Edward Abbey had a long and similar set of arguments about National Parks, which he thought should not include roads in their interiors. Yes it enables a lot more people to see it; but having a lot more people there detracts from the beauty of a wilderness, increases pollution and litter, destruction of the very thing we wanted to preserve, etc. This is in his work Desert Solitaire.
I generally side with the ones who want to preserve it for study, but the war example is an interesting case. The Parthenon was apparently in pretty good shape until it was used as an ammo dump by the Ottoman Turks, which resulted in a lot of the damage we who only knew it from photos assumed was from the ravages of time.

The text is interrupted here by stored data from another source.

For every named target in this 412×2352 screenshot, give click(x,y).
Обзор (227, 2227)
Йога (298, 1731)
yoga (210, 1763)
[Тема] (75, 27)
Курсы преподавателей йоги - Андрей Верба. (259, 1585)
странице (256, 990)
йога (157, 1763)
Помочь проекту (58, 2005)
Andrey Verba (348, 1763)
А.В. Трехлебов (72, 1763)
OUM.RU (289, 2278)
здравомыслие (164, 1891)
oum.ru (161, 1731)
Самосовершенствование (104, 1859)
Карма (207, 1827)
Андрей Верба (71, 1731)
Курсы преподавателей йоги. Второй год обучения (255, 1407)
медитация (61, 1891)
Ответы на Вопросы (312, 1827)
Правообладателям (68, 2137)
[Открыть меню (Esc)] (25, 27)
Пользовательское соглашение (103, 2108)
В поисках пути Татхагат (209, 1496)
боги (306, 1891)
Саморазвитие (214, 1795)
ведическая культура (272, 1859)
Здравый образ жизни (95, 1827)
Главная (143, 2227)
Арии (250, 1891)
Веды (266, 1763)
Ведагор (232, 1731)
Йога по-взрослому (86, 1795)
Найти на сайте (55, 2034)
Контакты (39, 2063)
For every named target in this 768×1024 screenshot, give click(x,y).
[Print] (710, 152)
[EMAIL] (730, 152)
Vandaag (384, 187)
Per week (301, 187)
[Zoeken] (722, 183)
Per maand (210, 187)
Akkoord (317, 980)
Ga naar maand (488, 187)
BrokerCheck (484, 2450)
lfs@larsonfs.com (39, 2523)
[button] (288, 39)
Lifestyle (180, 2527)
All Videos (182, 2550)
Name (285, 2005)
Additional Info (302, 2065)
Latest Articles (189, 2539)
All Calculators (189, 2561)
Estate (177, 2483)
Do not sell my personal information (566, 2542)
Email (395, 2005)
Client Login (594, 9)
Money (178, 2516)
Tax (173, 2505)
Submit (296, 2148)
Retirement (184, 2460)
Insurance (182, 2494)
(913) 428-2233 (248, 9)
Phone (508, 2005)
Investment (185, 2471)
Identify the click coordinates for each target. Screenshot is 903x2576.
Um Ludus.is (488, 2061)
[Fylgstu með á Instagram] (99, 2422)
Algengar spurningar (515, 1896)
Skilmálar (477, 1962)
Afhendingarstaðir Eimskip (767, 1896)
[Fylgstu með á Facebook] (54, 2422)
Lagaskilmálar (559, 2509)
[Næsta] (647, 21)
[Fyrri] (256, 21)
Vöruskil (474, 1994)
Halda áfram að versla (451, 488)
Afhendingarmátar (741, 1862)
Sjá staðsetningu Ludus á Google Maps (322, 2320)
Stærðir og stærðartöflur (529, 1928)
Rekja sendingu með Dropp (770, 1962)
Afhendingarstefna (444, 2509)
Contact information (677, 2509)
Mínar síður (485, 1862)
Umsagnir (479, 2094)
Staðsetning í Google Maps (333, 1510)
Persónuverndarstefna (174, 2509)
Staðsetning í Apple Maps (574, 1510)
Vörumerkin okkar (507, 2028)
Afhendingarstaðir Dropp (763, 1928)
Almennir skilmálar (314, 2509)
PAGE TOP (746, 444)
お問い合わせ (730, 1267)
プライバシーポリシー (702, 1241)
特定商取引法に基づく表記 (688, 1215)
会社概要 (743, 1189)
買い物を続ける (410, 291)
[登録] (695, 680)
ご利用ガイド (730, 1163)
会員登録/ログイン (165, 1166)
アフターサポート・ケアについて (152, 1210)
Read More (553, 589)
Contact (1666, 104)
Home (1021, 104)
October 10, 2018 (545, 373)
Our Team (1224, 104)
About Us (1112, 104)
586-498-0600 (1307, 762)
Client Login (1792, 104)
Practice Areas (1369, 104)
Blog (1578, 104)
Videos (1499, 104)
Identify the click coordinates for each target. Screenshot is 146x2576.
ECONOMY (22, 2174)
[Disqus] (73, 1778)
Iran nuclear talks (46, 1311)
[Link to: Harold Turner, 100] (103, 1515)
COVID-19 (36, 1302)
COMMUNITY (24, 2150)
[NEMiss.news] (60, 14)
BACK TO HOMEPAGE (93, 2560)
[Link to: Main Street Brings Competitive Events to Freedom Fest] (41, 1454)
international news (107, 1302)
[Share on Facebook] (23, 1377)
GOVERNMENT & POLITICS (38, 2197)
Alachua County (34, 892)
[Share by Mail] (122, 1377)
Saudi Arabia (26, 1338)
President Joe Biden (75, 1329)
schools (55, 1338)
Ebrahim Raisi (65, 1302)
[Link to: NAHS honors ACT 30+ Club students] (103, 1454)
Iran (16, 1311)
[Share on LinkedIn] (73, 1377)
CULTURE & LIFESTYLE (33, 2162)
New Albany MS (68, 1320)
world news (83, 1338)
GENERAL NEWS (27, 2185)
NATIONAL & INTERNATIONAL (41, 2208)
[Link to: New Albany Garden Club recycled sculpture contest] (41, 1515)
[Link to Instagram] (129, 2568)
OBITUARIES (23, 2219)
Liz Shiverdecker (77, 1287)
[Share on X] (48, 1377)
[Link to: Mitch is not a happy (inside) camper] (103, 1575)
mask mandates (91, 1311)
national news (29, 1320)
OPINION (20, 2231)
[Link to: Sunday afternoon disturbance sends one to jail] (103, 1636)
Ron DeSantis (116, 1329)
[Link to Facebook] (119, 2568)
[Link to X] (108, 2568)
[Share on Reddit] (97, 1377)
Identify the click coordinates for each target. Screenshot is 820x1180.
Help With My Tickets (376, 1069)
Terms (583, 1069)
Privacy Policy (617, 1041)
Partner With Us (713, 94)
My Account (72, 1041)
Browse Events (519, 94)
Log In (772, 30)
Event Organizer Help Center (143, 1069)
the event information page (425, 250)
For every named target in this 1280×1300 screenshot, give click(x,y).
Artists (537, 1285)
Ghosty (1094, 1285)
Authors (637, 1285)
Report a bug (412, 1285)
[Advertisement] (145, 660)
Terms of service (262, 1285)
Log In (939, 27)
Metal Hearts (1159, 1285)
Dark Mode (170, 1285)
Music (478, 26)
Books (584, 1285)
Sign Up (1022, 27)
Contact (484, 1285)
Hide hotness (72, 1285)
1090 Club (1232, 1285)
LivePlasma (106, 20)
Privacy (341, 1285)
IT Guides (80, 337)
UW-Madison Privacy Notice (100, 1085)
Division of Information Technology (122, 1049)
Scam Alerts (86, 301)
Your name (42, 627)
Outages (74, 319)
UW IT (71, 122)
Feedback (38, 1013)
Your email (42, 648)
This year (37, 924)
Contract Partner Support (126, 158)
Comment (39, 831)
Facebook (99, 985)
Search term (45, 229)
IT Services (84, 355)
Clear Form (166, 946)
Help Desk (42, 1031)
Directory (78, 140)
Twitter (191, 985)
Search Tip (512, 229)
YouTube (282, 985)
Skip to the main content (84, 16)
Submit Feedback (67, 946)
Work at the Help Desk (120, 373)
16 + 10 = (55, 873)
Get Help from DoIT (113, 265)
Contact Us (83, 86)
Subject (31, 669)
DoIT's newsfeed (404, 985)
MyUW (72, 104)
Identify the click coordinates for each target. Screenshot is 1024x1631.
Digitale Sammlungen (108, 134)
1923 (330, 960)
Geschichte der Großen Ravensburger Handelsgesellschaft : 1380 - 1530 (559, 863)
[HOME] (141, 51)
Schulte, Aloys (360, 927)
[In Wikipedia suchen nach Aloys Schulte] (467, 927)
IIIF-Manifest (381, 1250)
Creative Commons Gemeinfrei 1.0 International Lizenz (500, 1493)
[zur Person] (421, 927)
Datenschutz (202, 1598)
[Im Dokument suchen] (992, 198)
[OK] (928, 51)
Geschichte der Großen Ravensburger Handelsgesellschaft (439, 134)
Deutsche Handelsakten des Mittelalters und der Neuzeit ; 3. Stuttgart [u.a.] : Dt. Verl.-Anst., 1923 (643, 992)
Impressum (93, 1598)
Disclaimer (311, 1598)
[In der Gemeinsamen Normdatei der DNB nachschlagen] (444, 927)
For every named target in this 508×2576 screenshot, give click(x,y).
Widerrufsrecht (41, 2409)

@ Grim - I am embarrassed to note that I did not make that connection, thinking in terms of historical and prehistorical sites rather than any American wilderness equivalents. Yet of course the New World does not have any 600K year-old Denisovans. Even its ancient, prehistoric peoples only go back 15K years. We have geology and pretend wilderness, which was actually not virgin forest and untouched environments, but the results of heavily managed landscapes. The Native Americans, after all, were no 1960s hippies trying to live in balance with nature, but regular folks like ourselves, trying to figure out what the environment would give them and scrape out a living.
Is it depressing or humorous that your Scots-Irish hill people would see eye-to-eye with Cree, Iroquois, Mississippian natives 10K years ago than their current descendants attending elite universities would? Don't everyone trip over each other answering that.
Is it depressing or humorous that your Scots-Irish hill people would see eye-to-eye with Cree, Iroquois, Mississippian natives 10K years ago than their current descendants attending elite universities would?
Whether you decide to take it as depressing or humorous, I shall take it as a compliment.